BEGIN The records

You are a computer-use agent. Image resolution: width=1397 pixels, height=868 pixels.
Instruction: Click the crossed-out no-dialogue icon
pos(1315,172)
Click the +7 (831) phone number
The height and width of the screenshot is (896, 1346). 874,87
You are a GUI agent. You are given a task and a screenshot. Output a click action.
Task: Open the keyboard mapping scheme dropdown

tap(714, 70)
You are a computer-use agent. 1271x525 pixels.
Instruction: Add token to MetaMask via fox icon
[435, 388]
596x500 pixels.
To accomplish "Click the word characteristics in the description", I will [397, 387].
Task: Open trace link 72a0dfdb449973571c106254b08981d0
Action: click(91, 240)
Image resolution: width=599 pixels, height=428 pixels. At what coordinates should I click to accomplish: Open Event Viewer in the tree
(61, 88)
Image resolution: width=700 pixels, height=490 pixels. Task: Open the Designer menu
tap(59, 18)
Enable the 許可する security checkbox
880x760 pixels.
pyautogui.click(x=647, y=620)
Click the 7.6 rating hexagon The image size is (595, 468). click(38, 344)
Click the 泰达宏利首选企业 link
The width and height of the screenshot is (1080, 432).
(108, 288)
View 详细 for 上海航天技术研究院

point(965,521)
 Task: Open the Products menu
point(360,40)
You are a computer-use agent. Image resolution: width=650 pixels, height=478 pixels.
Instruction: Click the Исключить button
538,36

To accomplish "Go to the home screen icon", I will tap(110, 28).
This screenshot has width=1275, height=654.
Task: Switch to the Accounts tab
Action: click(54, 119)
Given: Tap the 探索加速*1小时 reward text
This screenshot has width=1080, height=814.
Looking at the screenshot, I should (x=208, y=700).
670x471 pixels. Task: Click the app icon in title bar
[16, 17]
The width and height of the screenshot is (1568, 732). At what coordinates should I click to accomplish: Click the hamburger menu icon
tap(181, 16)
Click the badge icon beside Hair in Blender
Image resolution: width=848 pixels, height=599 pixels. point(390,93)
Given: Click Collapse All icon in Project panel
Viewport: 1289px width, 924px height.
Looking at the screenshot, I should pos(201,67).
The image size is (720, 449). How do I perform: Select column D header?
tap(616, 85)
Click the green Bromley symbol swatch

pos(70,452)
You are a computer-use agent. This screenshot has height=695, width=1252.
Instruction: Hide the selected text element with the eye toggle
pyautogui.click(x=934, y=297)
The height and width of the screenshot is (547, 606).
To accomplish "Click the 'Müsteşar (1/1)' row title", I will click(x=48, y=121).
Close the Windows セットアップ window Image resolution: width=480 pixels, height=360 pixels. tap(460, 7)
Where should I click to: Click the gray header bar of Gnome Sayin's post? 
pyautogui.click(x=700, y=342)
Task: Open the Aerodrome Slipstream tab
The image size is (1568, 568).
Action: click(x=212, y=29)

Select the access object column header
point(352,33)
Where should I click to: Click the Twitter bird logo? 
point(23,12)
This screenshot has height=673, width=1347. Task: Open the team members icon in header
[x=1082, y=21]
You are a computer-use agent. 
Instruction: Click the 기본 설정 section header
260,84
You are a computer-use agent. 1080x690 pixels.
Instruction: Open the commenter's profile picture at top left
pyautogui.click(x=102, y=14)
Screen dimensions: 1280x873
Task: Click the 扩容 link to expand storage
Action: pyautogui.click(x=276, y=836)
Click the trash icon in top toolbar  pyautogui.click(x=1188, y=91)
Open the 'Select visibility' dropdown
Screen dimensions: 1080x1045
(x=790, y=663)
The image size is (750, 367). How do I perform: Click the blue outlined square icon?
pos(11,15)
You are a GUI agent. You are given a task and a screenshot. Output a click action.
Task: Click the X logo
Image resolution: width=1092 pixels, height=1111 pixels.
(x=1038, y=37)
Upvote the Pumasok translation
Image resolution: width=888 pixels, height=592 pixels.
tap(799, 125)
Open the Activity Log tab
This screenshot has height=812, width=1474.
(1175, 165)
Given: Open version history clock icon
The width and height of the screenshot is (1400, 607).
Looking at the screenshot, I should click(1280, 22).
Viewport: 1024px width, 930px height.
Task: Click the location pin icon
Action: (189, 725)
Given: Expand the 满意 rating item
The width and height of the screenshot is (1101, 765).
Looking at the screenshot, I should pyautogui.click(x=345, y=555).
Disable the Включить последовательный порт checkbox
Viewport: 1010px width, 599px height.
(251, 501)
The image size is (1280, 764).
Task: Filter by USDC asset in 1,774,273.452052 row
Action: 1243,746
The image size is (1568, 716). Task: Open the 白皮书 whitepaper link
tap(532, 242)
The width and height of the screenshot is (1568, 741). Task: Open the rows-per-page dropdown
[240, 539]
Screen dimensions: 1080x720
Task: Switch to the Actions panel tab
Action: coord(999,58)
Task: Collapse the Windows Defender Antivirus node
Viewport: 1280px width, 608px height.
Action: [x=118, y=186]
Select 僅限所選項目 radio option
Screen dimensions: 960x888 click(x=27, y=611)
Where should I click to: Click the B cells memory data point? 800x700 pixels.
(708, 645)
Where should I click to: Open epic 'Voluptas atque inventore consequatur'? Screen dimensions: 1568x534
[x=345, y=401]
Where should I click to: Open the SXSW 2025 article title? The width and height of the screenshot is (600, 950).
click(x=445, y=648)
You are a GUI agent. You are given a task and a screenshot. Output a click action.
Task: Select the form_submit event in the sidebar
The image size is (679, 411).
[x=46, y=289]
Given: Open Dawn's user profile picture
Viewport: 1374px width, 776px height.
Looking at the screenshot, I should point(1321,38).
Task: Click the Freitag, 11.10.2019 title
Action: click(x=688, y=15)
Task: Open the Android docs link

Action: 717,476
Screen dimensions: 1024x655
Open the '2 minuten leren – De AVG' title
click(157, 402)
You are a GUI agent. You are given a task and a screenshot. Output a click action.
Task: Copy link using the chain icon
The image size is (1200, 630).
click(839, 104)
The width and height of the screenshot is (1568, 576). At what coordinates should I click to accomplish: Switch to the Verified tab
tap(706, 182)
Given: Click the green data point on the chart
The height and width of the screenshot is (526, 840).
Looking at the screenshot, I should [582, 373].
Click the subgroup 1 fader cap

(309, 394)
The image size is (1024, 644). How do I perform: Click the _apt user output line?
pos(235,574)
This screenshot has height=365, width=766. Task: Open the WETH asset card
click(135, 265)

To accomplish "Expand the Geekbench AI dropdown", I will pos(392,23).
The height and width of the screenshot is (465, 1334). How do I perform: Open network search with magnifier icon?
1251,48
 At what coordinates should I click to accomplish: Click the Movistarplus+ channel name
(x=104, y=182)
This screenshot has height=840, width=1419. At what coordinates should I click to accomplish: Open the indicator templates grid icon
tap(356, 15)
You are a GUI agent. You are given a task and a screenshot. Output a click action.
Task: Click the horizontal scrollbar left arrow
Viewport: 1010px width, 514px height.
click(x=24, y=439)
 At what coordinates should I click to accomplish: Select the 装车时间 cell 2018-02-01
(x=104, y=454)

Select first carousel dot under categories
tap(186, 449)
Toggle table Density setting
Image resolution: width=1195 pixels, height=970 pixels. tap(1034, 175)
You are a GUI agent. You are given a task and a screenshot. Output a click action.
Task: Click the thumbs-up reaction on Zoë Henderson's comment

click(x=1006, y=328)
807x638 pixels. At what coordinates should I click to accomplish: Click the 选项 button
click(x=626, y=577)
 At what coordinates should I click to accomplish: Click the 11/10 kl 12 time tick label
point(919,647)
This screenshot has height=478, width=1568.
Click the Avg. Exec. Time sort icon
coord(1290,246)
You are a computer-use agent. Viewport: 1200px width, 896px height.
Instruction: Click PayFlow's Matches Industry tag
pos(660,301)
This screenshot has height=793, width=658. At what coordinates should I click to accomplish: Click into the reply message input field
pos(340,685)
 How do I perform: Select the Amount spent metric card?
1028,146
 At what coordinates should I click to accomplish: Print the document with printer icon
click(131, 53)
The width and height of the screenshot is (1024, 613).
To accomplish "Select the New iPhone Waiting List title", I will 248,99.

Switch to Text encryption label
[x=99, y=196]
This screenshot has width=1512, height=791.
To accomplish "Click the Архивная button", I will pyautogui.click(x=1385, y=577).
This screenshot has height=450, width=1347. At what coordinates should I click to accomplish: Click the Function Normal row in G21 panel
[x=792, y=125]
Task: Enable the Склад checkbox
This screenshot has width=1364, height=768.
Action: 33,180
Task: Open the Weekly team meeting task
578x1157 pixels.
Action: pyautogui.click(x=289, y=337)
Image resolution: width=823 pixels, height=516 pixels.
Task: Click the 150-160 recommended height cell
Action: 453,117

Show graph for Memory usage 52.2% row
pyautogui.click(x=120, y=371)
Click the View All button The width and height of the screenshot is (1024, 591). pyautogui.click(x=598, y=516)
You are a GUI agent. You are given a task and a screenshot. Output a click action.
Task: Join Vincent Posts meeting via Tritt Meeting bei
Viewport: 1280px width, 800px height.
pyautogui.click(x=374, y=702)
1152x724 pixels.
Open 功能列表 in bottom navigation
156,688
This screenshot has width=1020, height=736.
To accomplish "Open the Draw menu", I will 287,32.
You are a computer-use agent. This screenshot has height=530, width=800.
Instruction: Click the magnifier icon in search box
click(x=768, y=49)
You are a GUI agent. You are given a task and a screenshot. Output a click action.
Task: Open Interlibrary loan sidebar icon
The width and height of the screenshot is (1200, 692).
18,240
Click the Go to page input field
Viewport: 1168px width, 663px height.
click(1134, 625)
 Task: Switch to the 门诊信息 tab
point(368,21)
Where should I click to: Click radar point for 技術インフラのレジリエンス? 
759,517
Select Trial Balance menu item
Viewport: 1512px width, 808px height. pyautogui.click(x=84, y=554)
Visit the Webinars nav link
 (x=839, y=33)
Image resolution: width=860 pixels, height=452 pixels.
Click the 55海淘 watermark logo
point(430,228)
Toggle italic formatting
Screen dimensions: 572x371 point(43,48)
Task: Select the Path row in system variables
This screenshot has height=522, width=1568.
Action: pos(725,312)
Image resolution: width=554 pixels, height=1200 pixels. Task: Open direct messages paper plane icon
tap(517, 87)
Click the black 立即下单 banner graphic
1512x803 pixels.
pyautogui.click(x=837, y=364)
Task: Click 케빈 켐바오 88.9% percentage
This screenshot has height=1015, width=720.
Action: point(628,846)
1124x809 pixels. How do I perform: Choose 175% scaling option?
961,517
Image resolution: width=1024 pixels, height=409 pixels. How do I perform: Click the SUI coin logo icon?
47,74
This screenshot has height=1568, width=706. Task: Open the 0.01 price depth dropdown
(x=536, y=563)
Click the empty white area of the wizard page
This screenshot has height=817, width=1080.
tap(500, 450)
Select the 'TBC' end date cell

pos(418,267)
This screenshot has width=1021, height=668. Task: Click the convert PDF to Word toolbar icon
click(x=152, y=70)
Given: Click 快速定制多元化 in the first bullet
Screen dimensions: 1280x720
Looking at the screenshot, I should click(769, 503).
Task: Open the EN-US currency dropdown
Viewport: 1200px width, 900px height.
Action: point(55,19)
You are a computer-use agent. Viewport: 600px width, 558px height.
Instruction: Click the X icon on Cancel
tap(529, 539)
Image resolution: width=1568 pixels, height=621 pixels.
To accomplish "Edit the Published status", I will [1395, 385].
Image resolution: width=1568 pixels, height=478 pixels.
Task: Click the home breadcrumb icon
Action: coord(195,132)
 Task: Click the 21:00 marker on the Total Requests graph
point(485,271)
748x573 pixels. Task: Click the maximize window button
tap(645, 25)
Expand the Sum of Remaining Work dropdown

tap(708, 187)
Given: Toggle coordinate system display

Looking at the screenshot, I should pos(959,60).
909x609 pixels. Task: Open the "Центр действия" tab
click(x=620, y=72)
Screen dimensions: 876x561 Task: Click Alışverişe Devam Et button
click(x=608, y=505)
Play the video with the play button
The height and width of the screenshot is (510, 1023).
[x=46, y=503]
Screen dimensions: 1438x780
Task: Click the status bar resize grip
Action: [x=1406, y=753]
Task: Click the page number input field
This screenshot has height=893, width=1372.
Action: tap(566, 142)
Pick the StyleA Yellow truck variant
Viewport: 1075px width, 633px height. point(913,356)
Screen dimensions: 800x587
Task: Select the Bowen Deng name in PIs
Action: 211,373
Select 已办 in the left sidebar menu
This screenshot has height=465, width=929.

END The records

▸ Directions: Lines above that have "meeting": copy each of them.

▸ Solution for this task:
Task: Open the Weekly team meeting task
Task: Join Vincent Posts meeting via Tritt Meeting bei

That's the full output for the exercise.